All of this is cute, and interesting to a wide fan base, most notably that of Adults rather than children. Kids overall don't need to be sold on Barbie, but if you want to expand Barbie's market demographics it's sensible to look towards those who once loved her rather than trying to sell boys on the pink plastic dream house. 

Ultimately, very few people need to learn that Barbie and Ken exist, the marketplace is saturated. But as icons, they have grown stale and people have forgotten why they exist and why they're popular. Why they played for hours with them as kids, and why their children probably would. This is not an intellectual process but an emotional one and while it is cheesy and direct that is exactly what Ken and Barbie are all about.

Ken has always been a secondary character in the Barbie Franchise, one who is the butt of so many "no genitals underwear painted on his pants" comments that it doesn't even need to be said anymore. He has always been Barbie's match and has always filled a role that men in the modern era find themselves in more often than it seems they once did, with wildly successful interesting girlfriends with a variety of interests, who often take the spotlight and who want a partner who isn't threatened by that. It is a piece of the zeitgeist that is not explored as thoroughly as it might in other narrative franchises, and that sets the stage for some big things from Barbie.

Ken's love of Barbie has lacked a clear voice for Barbie and it's a great argument to make for the Barbie brand to put Ken forward in this way because he can articulate all the reasons why a person would love Barbie, because he does.
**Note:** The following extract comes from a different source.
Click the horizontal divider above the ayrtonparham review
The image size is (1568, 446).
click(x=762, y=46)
So, you have a solid campaign in the narrative universe, what other kinds of stories fit here? 

If you're anything like me, your gut reaction to this reality show is horror, mixed with fascination, mixed with a feeling of nausea and a bit of terrified awe. But that is my reaction to every reality show I've ever heard of so it's a dismissible reaction.

So. These guys are all competing for the title of "Great American Boyfriend" in the mold of Ken. Explicitly. It's clearly branded, immediately identifiable and yet, is really down to earth when it comes to the actual tasks presented. It's clearly not designed for the 5-9 set, though I don't think I'd be uncomfortable if someone that age saw it.
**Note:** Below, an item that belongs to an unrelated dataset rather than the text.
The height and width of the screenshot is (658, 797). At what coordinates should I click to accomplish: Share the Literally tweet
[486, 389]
It has the feel of other 28 minute dating shows and is fairly wholesome. After getting over my initial terror of the whole thing (the things I do for you, blog) and actually watching it, I have to say, in the reality genre, it's solid. It's very well produced, very high quality for a web show, and they obviously were extremely considerate in the way the put it together. Admirable attention to detail.

There is a certain joy that comes from watching guys objectified in the same way women often are on reality shows, and there's nothing abnormal about any of the portrayals. There is less emphasis on sex because there's no one object of the contestants' affection to seduce directly. Instead, the focus seems to be on the guys various personalities and components of romance. That is actually somewhat refreshing in the genre and totally tone perfect for the Barbie and Ken romance. (insert joke about Ken's underwear here)

I found myself laughing out loud in the judging ceremony at the end of the show too, because in classic reality show fashion, they receive tokens that say they are moving forward. Those tokens:

Full Sized Ken Tags.

This whole campaign is extremely well done. It's really highlighting strong points in its brand, while not pushing against the grain and trying to take the brand into places that don't fit. It's playing to its strengths, but doing them carefully and considerately. I have never been the biggest fan of Barbies, as a kid I preferred dolls that were action figure sized because boys toys and girls toys were notoriously hard to play with together. Barbie was too tall for G.I. Joe, Batman was a little too short to play with She-Ra, and I liked the action figures a lot more than I cared about Ken.

As an adult though, I find myself intrigued by this whole campaign and feel a bit more inclined towards the content for my daughter as a result, it shows that there is thought going into the franchise and what the dolls mean. I am not running out to buy Barbie, but I probably wouldn't keep my daughter from getting one if she wanted one.